An effective backlink audit has the dual purpose of identifying and building links via potentially valuable backlink sources, which can positively affect your ranking and visibility.

For local businesses, reputable local sources of links are naturally beneficial in validating location.

Potential backlink sources can be researched in a variety of locations:

  • Free and paid backlink research tools such as AhrefsSemrush, or Majestic. Identify any domains where your primary competition has acquired backlinks, but you have not.
  • Any non-competitive sites appearing in the organic search results for your primary keywords are, by definition, good potential backlink sources.
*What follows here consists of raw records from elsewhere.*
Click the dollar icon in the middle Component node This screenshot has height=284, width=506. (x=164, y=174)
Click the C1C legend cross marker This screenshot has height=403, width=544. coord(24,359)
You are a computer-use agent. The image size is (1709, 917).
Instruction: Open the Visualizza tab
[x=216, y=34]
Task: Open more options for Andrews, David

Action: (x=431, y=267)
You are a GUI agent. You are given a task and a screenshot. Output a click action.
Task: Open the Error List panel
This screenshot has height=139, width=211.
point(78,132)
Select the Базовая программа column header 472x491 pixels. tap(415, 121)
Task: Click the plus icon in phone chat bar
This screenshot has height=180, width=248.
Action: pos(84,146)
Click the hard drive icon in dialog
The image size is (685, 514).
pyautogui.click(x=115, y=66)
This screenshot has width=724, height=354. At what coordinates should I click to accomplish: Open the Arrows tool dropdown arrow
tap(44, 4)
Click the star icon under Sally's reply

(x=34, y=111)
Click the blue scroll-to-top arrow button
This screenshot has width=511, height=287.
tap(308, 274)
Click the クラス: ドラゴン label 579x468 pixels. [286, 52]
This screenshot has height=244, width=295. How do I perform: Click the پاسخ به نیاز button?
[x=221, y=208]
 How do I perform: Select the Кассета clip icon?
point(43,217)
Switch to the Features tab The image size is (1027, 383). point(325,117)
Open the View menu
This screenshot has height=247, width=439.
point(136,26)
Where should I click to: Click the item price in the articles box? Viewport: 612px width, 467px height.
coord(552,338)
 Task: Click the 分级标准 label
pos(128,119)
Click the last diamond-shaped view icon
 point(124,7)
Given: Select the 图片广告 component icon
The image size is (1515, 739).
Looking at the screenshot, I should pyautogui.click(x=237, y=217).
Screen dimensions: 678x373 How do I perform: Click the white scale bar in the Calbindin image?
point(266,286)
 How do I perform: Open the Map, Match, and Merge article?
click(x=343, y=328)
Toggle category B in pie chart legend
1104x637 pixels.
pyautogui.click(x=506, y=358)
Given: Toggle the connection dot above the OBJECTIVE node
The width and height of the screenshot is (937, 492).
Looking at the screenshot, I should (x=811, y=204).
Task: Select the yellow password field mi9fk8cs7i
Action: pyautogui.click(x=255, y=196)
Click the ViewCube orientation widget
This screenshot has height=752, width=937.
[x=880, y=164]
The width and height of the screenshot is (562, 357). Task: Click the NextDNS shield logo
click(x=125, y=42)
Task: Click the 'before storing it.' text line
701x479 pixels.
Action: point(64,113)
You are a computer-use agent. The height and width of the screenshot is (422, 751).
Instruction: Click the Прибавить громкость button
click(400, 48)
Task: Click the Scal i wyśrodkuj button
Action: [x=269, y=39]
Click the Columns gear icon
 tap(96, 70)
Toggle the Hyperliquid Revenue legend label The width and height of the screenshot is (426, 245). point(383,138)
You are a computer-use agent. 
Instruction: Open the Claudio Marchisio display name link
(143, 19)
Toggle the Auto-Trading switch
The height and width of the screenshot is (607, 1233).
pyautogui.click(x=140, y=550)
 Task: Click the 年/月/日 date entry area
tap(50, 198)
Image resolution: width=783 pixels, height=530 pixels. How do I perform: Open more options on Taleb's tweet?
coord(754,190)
Look for directories you can be listed in, blogs or articles you can comment on or publications you can submit articles to.
  • Referral sources in Google Analytics may reveal domains where you already have links and may be able to acquire more.

10. Competitor Analysis

A comprehensive local SEO audit would not be complete without identifying and reviewing the strengths and weaknesses of your competition.

You may already have a good sense of who your competition is, but to begin it’s always a good idea to confirm who specifically shows up in the search results when you enter your target keywords.

These businesses/domains are your true competitors and the sites you can learn the most from.

A recent Google algorithm update appears to signal more emphasis is being placed on results tied to the immediate proximity of a business, which means the most attention should be paid to your closest high-ranking competitors.

If any of these competitors’ sites and/or pages are ranking ahead of yours, you’ll want to review what they may be doing to gain this advantage.

You can follow the same checklist of steps you would conduct for your own audit to identify how they may be optimizing their keywords, content, Google Business Profile, reviews, local business listings, or backlinks.

In general, the best way to outperform your competition is to provide a better overall experience online and off, which includes generating more relevant, high-quality content to address the questions your mutual customers have.

Prioritizing Your Action Items

A complete local SEO audit is going to produce a fairly significant list of action items.

Many of the aforementioned keyword, site, content, and backlink auditing tools do a good job of prioritizing tasks; however, the list can still be daunting.

One of the best places to start with an audit action plan is around the keywords and content you have already established some but not enough authority for.

These are your keywords, webpages, and content assets sitting on the cusp of prominence in the local organic search results and Map Packs.

Determine how to best address deficiencies or opportunities to optimize this content first before moving onto more competitive keywords or those you have less or no visibility for, as we all know, SEO is a long-term game.

These audit items should be reviewed every 6-12 months, depending on the size and scale of your web presence, for the best chance at being found by your local target audience.